Inactivation of the blood-borne parasite Trypanosoma cruzi by UVA and 4'-aminomethyl-4,5',8-trimethylpsoralen (AMT) was studied in the blood components fresh frozen plasma (FFP) and platelet concentrate (PC). The AMT was utilized at a concentration of 50 micrograms/mL and the inactivation procedure included the flavonoid rutin (at 0.35 mM), a quencher of type I and type photo-reactants, which we have previously found to maintain platelet integrity during this treatment regimen. Within both FFP and PC, complete inactivation of the infective form of T. cruzi, the trypomastigote, was achieved at a UVA (320-400 nm radiation) fluence of 4.2 J/cm2. We note that while the infectivity of the parasite is eliminated at 4.2 J/cm2 the trypomastigote motility continues for at least 16 h-post-treatment and is inhibited only after much higher light doses. Isolation of total DNA from the parasite cells after treatment in the presence of 3H-AMT indicated that at the lethal UVA influence about 0.5 AMT adducts per kilobase pairs occurred. These results suggest that this psoralen plus UVA methodology which shows promise in enhancing the viral safety of PC, may in addition eliminate bloodborne T. cruzi, the causative agent of Chagas disease.

Inactivation of Trypanosoma cruzi trypomastigote forms in blood components by photodynamic treatment with phthalocyanines.

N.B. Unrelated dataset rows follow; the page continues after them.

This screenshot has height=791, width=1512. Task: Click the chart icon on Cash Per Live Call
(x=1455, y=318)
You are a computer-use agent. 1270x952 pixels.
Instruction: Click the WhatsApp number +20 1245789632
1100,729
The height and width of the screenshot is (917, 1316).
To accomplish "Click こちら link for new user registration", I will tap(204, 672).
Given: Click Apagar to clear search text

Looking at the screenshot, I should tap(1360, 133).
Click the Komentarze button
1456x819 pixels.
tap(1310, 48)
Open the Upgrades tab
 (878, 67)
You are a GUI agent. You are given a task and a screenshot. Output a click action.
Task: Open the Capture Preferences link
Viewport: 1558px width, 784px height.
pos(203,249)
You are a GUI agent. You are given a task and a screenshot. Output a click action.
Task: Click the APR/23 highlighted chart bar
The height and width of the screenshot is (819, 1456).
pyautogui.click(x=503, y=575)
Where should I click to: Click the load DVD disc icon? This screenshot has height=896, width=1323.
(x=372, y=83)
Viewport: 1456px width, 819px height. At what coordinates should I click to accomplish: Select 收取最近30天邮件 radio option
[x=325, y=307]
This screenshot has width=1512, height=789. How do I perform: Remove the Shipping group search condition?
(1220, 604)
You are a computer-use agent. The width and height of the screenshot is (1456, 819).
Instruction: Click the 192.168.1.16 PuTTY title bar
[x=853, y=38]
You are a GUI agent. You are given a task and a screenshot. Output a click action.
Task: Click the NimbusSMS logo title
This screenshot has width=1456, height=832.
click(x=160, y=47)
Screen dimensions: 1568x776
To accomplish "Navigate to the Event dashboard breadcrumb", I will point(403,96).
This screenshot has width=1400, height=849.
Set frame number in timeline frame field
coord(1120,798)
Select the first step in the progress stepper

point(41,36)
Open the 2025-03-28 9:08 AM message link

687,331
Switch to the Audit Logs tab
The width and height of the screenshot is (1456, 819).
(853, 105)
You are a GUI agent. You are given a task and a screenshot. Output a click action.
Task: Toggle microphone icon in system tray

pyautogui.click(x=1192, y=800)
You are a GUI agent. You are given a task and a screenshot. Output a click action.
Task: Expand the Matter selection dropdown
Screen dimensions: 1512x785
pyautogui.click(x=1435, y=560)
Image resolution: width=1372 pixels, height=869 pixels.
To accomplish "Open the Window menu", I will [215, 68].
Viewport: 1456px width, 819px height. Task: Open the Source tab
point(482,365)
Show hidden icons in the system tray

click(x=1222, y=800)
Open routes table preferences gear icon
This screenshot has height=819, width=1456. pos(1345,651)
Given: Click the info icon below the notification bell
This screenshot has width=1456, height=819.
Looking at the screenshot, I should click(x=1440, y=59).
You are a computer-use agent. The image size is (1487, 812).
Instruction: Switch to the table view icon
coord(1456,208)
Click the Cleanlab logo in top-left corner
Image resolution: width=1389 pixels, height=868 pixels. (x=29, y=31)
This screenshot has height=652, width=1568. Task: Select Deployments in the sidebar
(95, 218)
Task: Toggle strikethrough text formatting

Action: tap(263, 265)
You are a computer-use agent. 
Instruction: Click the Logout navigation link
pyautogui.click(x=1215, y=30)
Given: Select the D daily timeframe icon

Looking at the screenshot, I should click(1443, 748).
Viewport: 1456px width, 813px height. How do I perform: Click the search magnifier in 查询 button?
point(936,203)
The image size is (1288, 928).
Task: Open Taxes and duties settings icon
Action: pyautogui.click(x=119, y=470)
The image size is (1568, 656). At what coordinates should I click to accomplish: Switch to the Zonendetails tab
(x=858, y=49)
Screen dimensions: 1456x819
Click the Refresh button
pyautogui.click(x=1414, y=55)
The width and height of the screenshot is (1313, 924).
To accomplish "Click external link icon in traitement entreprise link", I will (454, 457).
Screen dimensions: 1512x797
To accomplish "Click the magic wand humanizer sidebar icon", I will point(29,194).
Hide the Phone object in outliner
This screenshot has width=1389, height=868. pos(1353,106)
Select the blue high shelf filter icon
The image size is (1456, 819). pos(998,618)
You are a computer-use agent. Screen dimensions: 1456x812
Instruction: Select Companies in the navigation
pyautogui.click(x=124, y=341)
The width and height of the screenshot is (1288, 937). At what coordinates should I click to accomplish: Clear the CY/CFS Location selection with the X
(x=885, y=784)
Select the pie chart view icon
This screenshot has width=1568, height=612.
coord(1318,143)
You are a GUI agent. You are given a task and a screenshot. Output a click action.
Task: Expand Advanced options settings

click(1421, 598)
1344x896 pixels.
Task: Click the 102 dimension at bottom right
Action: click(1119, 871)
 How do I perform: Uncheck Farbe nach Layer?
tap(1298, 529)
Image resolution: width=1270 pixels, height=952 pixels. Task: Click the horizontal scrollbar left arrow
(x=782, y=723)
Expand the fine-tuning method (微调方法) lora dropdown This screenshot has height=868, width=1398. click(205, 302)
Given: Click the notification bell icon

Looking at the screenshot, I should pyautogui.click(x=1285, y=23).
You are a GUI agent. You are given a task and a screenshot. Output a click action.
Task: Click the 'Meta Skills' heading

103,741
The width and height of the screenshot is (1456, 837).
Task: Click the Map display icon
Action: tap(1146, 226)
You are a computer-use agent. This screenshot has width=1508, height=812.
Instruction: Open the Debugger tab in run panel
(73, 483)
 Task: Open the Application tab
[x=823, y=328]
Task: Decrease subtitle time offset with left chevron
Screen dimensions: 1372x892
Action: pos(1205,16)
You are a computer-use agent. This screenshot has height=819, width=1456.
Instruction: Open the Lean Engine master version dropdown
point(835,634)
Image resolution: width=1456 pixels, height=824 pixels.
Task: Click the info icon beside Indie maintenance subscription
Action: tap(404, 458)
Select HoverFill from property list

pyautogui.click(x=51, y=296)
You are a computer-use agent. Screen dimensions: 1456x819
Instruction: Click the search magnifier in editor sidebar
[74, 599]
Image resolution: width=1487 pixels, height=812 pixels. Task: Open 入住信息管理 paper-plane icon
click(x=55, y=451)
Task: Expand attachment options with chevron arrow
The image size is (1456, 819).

Three phthalocyanine dyes HOSiPcOSi(CH3)2(CH2)3N(CH3)2 (Pc 4), HOSiPcOSi(CH3)2(CH2)3N+(CH3)3I- (Pc 5) and aluminum tetrasulfophthalocyanine hydroxide (AlOHPcS4) were evaluated for their ability to inactivate the trypomastigote form of Trypanosoma cruzi in fresh frozen plasma (FFP) and red blood cell concentrates (RBCC). The compound Pc 4 was found to be highly effective in killing T. cruzi, Pc 5 less effective and AlOHPcS4 ineffective. With FFP as the medium, a complete loss of parasite infectivity in vitro (> or = 5 log10) was found to occur with 2 microM Pc 4 after irradiation with red light (> 600 nm) at a fluence of 7.5 J/cm2, while with RBCC as the medium, a complete loss was found to occur at a fluence of 15 J/cm2. Even without illumination, Pc 4 at 2 microM also killed about 3.7-4.1 log10 of T. cruzi in FFP during 30 min. Observed differences in T. cruzi killing by the various phthalocyanines may related to differences in binding; Pc 4 binds to the parasites about twice as much as Pc 5. Ultrastructural analysis of treated parasites suggests that mitochondria are a primary target of this photodynamic treatment. The data indicate that Pc 4 combined with exposure to red light could be used to eliminate bloodborne T. cruzi parasites from blood components intended for transfusion. The inactivation of T. cruzi by Pc 4 in the dark suggests a possible therapeutic application.